As many as 30 DOJ officials were threatening to resign, and we’re only hearing about this now?! Geez. “The Washington Post” should really open a news bureau in Washington.
The obvious question I’d like an answer to: How many of those who threatened to resign are still at the DOJ?
For those of you who missed this Rawstory link, Andy Card got loudly booed when Amherst tried to give him an honorary degree. “No honor, no degree,” they all shouted. Amazing video. The bookend is Cheney getting standing Os for his warmongering speech at West Point. Culture clash.
Loo Hoo. @ 64
Office of Legal Counsel which I assume is the AG’s lawyer
O/T but tangentally related:
Did Comey appoint PJF to the Plame investigation before or after “the hospital incident”? If it’s after, I see PFJ’s selection as not only a big FU to the White House, but a “you better watch it or I’ll send him after you next” type thing. Comey could have sent a Republican player to sweep it all under the rug, but he sent the scariest player around: one who wants the truth.
Another good maneuver by Comey (after helping to circumvent the “hospital incident”.)
okay…going back to lurkercity…you all are amazing!
old gold @ 60
shite like this sher does make it more difficult to plausibly sustain the myth that conspiracies–IX/XI, or election theft, to bring up two of the most egregious examples–are impossible to perpetuate, donnit?
just aaskin’
tommy yum @ 61
That used to be done by 60 Minutes — until Viacom bought CBS and Sumner Redstone stifled all criticism of his Bush buddies. One of the most insidious things Rove has done is co-opt the traditional media outlets (remember the massive fines for Janet Jackson’s wardrobe malfunction?), so that any real criticism that appears (Olbemermann, Maher, etc.) can be dismissed as “leftie rants” that we allow because after all, we have a free press in this country!
Scarecrow @ 72
Chilling sight, that.
citysquirrelly @ 74
Sorry to disappoint you citysquirrelly, but once ya start, ya can’t quit with just one comment. Kinda addictive in a positive way…And welcome to the da lake…

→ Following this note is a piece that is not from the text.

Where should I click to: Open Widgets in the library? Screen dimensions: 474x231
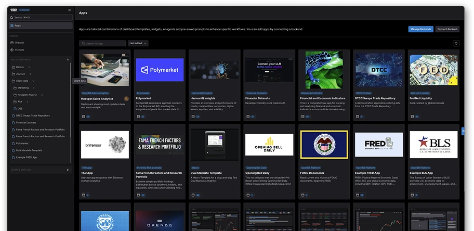pyautogui.click(x=20, y=43)

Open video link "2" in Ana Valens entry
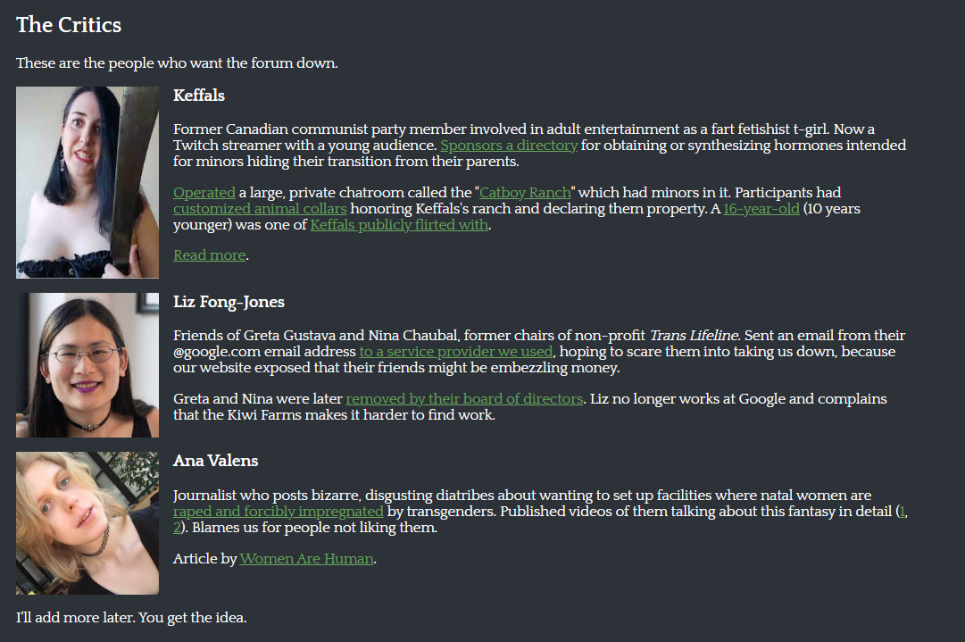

Christy, have you been following Tom Heffelfinger’s reaction to Goodling’s testimony?
For over a year, despite various provocations, he’s been a good soldier and refused to go after Main Justice, much less Rachel Paulose.
But then Goodling said that he’d been zapped for spending too much time on Indian issues.
That burst the dam.
As Heffelfinger tartly points out here, this was in the aftermath of the Red Lake school shootings, which were one of the worst school shootings in US history. He would have been derelict in his duty not to be handling them.
In fact, he uses language very similar to that of James Comey’s before Congress to describe the current state of the DoJ.
Even more interesting is how Goodling, Sampson and Gonzales paid far more attention to the ideology of current and proposed USAs than to their rsums or job histories. Check this out:
Brief digression: One of the charges Paulose’s defenders have hurled at Heffelfinger is that his office doesn’t like her because she’s a woman. Yet if that was the case, how come Heffelfinger’s first choice to replace himself was a woman as well?
But anyway:
citysquirrelly @ 74
Before - way before: December, 2003.
Yoo- is exactly the sort of cowboy that the Bush administration encourages- shoot first and ask questions later- run it up the flagpole and see if anyone salutes it- better ta ask forgiveness than permission- etc. We’ve heard it all before- but this type personality is properly wedged down in the lower levels of most organizations- they’re too dangerous to have in positions of influence- but in the Clusterfuck administration they end up running the show.
Clauswitz said:
“You have four kinds of people in your army.
You have the dull and lazy- they are very important- they will be your foot soldiers
Then you have the bright and ambitious- they will be your generals
You also have the bright and lazy- they will be your staff officers.
But beware- you also have the dull and ambitious- get them our of your army at all costs- they will fuck up everything.
So there ya have it- Clusterfuck should have been drummed out of this army years ago.